ASU began releasing intermittent updates on its confirmed case numbers two weeks ago. It's unclear to what extent the numbers coming out of ASU are the result of rapidly spreading infections or the university's aggressive mandatory testing program, but they show a dramatic rise in cases — reflected in the Tempe campus' ZIP code, 85281,  leading the state in total new cases. The university announced on Thursday it would begin releasing updates each Monday and Thursday evening, but would not send email notification of the updates to students barring significant changes.

ASU claims that students who come in "close contact" — within six feet for more than 10 minutes — with someone who tests positive are notified individually, but one student told Phoenix New Times last week that she was never notified after a lab-group member tested positive. ASU administrators have said they are limited by student privacy laws, but those limits have been contested by experts. An ASU spokesperson did not provide a response to questions about the account or the criticism of its privacy policies.

While the account's 3,400 followers are only a fraction of the 100,000-plus students enrolled at ASU, its followers include numerous reporters and Tempe-area State Representative Athena Salman, who is inquiring into how the school is handling the crisis. In an interview with New Times, she referenced the account as one of the main sources of information she's monitoring about the university's reopening.

With the account's growing public profile, Brandon has felt growing pressure to keep the account from spreading misinformation. In its initial reports, he published possible outbreak locations without trying to verify them, and speculated about where there might be cases based on where the university required random testing.

This loose approach changed after he tweeted a lightly blurred photo of a student outside the door of their room along with the name of their residence hall and a claim that the student was supposedly isolating because of COVID-19.

The backlash was swift. Brandon admits that was a "terrible mistake" that pushed him to reconsider his methods. After consulting with a news reporter, he now tries to verify any information from multiple sources, but makes an exception for things already circulating on social media that he says are public knowledge. He's also been more privacy-conscious, blurring identifying features in party photos and not posting any of the flood of images he receives of students not following social distancing or wearing masks.

"It's not to shame them, but [to] get the university to respond in a way that's more equitable," he said.
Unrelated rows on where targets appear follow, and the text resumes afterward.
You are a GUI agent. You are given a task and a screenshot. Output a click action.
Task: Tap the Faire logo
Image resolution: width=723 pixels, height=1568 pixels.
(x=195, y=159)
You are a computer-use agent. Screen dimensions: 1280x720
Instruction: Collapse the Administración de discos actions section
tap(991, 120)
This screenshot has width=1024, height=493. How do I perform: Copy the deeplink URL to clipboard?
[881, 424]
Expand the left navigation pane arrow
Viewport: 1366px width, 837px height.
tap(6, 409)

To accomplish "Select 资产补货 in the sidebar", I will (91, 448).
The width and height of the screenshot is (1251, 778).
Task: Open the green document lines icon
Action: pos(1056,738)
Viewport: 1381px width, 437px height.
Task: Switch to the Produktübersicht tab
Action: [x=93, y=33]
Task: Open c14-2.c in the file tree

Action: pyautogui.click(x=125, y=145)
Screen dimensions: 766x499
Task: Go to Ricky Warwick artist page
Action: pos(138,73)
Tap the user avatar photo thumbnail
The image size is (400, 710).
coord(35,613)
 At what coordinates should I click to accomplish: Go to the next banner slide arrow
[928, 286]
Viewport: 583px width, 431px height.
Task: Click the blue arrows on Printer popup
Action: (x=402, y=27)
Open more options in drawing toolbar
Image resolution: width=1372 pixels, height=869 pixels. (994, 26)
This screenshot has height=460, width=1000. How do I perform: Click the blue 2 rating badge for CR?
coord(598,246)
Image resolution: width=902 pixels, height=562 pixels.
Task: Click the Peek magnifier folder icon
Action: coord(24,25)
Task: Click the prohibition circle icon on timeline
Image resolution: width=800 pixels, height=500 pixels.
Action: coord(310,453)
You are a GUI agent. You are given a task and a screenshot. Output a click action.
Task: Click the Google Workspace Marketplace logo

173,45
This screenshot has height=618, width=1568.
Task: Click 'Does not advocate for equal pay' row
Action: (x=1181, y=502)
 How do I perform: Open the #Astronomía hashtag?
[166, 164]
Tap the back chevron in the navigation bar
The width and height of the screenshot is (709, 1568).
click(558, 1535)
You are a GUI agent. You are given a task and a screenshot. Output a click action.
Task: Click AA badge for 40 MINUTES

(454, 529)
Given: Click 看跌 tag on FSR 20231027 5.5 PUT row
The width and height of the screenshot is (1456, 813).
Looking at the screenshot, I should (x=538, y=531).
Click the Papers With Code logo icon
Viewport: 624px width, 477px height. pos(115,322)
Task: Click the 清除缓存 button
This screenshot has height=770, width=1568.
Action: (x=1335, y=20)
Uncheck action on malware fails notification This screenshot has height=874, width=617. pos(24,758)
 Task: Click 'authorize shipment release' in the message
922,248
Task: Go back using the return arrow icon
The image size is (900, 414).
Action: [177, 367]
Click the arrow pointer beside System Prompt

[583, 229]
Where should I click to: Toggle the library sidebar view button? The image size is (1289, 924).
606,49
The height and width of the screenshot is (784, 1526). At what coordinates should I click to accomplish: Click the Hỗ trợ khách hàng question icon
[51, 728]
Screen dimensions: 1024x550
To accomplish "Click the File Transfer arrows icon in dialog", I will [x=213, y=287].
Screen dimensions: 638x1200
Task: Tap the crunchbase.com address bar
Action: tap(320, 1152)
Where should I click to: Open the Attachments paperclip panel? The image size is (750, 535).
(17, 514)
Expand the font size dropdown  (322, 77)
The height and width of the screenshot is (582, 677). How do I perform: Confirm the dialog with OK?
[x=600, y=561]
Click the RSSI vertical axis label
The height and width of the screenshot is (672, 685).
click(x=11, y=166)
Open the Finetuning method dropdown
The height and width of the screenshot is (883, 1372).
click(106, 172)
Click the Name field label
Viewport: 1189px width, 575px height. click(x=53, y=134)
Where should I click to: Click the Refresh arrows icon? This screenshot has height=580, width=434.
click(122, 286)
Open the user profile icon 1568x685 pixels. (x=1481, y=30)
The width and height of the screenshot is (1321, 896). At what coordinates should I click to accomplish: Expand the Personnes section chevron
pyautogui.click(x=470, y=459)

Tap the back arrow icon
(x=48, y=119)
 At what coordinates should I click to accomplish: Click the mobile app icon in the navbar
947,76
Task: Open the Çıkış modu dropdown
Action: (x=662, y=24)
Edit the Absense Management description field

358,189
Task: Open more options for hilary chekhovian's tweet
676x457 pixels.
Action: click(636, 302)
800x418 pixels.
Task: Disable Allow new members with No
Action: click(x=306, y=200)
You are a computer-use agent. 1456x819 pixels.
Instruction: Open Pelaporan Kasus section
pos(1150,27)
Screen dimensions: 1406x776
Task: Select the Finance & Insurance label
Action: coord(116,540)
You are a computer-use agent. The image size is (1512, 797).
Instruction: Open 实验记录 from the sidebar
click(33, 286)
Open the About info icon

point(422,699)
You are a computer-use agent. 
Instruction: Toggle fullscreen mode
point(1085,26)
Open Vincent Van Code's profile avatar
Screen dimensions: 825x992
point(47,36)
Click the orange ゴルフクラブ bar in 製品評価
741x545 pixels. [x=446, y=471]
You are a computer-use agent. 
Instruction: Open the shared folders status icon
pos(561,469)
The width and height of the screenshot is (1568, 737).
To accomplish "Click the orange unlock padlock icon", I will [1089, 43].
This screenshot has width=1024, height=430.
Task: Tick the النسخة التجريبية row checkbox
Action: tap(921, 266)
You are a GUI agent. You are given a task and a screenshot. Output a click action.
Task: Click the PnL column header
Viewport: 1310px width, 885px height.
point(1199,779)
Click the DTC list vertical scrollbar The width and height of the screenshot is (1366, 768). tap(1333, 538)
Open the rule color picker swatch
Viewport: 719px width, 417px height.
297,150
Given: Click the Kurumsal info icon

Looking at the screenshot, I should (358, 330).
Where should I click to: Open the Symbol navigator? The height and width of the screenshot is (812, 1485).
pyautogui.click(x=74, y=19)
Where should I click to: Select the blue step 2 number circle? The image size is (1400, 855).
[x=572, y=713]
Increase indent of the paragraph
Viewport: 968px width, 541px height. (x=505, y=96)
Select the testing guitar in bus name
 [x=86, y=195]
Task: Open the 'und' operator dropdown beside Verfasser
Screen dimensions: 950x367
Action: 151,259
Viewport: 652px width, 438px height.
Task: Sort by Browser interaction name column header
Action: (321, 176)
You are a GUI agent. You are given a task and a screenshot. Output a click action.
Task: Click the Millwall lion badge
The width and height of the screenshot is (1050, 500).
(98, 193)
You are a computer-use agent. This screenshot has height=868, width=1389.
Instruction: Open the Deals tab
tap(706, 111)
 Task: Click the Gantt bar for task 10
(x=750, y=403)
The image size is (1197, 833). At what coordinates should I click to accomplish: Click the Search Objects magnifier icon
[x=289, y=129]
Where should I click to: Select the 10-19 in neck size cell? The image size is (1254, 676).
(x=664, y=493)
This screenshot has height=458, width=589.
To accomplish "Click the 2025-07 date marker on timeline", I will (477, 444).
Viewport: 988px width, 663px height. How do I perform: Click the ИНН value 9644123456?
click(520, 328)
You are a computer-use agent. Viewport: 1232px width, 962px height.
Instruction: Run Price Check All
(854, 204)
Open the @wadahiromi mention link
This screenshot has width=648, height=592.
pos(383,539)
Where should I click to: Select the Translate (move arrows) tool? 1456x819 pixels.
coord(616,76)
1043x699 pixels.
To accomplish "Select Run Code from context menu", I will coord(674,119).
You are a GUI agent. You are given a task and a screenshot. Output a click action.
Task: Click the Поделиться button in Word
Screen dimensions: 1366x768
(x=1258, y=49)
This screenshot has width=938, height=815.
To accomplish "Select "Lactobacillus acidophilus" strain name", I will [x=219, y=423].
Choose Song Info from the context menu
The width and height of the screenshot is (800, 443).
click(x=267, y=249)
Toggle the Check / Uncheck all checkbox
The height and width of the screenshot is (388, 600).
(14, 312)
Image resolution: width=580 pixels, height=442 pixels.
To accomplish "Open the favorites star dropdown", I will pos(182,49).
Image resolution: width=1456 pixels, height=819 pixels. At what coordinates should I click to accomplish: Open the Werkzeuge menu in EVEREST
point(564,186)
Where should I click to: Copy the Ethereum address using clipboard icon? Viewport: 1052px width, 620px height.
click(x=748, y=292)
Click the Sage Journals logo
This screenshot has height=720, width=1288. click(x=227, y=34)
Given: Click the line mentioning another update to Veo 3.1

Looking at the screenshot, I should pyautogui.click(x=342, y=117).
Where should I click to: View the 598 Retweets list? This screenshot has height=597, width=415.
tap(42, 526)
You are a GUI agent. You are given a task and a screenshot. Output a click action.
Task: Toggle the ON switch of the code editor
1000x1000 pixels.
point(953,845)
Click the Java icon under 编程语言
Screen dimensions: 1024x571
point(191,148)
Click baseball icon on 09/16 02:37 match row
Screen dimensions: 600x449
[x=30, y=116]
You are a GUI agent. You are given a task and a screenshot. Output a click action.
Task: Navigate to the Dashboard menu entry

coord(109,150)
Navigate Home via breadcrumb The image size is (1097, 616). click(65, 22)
Brandon's a full-time student who fits running the account around his classes and work schedule. The biggest challenge is figuring out which items to post of the flood of messages and emails he receives each day. Unlike a news outlet, he has to make this judgment call on his own.

"Sometimes I get very interesting and kind of incriminating information in the DMs," he said. Some items, he believes, would cost the senders their jobs if he shared them. He's also decided to only share the name of residence halls with reported outbreaks, instead of any more specific locations.

While that information is general, even just knowing that dorms have outbreaks has value, said Kasisomayajula “Vish” Viswanath, a professor of health communication at Harvard's T. H. Chan School of Public Health. It moves students' assessment of the risk of COVID-19 from a general concern to a specific threat, he said.

"It becomes that much closer to them. Not just physically, but psychologically as well," Viswanath said.

In the age of social media, it's already become impossible to centrally control information. While protecting privacy is important, institutions need to be proactive in releasing information and be as transparent as possible to fight misinformation or the sense that there's something being hidden, according to Viswanath. Otherwise, he said, worried people will turn to social media where second-hand speculation runs rampant.

Brandon said that if the university were to start releasing information about case numbers and locations and taking more action to control the virus, he would consider shutting down the account.

"If ASU can do what I'm doing, if they can make me irrelevant, then I think that's good," he said.